**What to produce:** Each line from the beginning of the data below through the line containing "Switch to Slideshow" should be repeated exactly, please.

++++ Source information ++++

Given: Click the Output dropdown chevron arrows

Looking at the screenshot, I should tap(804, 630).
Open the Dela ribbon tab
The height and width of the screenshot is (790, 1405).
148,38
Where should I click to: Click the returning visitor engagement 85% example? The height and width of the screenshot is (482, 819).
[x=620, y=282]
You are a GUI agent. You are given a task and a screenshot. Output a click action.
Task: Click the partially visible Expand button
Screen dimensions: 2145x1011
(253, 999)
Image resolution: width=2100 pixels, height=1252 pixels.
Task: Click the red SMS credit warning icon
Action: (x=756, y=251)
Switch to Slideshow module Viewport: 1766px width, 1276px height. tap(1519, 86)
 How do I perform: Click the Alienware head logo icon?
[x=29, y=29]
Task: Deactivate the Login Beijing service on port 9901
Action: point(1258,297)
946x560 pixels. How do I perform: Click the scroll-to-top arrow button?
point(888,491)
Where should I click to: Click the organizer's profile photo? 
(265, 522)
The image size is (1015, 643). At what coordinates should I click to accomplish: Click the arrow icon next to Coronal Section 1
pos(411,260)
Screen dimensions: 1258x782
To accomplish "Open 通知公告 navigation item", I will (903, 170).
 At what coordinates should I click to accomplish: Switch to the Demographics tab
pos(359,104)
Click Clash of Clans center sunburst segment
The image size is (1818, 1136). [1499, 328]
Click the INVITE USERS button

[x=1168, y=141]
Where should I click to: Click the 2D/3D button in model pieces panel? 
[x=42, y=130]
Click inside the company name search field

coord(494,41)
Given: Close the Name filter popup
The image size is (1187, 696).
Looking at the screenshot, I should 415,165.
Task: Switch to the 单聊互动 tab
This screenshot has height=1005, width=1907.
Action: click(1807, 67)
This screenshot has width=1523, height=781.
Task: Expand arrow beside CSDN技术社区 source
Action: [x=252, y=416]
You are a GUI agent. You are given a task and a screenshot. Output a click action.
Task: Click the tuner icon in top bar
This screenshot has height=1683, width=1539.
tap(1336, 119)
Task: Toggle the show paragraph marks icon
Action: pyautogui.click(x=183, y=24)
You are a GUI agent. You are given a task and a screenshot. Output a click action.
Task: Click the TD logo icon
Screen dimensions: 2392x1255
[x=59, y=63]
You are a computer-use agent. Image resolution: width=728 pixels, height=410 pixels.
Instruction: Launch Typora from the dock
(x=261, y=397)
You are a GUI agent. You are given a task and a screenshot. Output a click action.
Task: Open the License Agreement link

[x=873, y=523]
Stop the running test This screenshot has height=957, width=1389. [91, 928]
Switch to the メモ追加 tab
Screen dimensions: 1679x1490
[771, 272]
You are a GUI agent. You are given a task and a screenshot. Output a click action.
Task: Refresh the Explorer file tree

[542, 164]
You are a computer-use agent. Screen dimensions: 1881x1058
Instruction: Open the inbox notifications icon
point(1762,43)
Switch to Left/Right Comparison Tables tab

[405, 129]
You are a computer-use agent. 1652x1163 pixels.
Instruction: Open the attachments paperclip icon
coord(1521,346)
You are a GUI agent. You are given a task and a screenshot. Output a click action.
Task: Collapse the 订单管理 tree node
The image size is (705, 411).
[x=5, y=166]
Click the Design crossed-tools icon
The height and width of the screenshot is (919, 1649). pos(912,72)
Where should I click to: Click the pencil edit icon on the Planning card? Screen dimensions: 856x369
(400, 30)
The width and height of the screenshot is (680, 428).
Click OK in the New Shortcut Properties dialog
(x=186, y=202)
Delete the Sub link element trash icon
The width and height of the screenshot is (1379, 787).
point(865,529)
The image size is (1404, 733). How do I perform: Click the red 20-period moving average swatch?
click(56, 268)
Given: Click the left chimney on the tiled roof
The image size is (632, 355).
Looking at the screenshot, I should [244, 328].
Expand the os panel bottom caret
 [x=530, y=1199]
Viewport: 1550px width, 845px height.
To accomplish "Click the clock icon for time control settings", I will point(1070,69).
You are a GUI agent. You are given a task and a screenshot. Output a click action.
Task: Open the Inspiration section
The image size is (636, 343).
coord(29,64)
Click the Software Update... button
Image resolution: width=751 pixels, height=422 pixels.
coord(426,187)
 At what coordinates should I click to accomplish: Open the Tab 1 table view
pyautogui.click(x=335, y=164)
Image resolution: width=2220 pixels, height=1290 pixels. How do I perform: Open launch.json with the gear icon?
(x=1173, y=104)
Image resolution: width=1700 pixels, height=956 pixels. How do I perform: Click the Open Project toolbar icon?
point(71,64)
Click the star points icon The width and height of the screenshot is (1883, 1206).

++++

**Exercise output:**
Given: Click the Output dropdown chevron arrows

Looking at the screenshot, I should tap(804, 630).
Open the Dela ribbon tab
The height and width of the screenshot is (790, 1405).
148,38
Where should I click to: Click the returning visitor engagement 85% example? The height and width of the screenshot is (482, 819).
[x=620, y=282]
You are a GUI agent. You are given a task and a screenshot. Output a click action.
Task: Click the partially visible Expand button
Screen dimensions: 2145x1011
(253, 999)
Image resolution: width=2100 pixels, height=1252 pixels.
Task: Click the red SMS credit warning icon
Action: (x=756, y=251)
Switch to Slideshow module Viewport: 1766px width, 1276px height. tap(1519, 86)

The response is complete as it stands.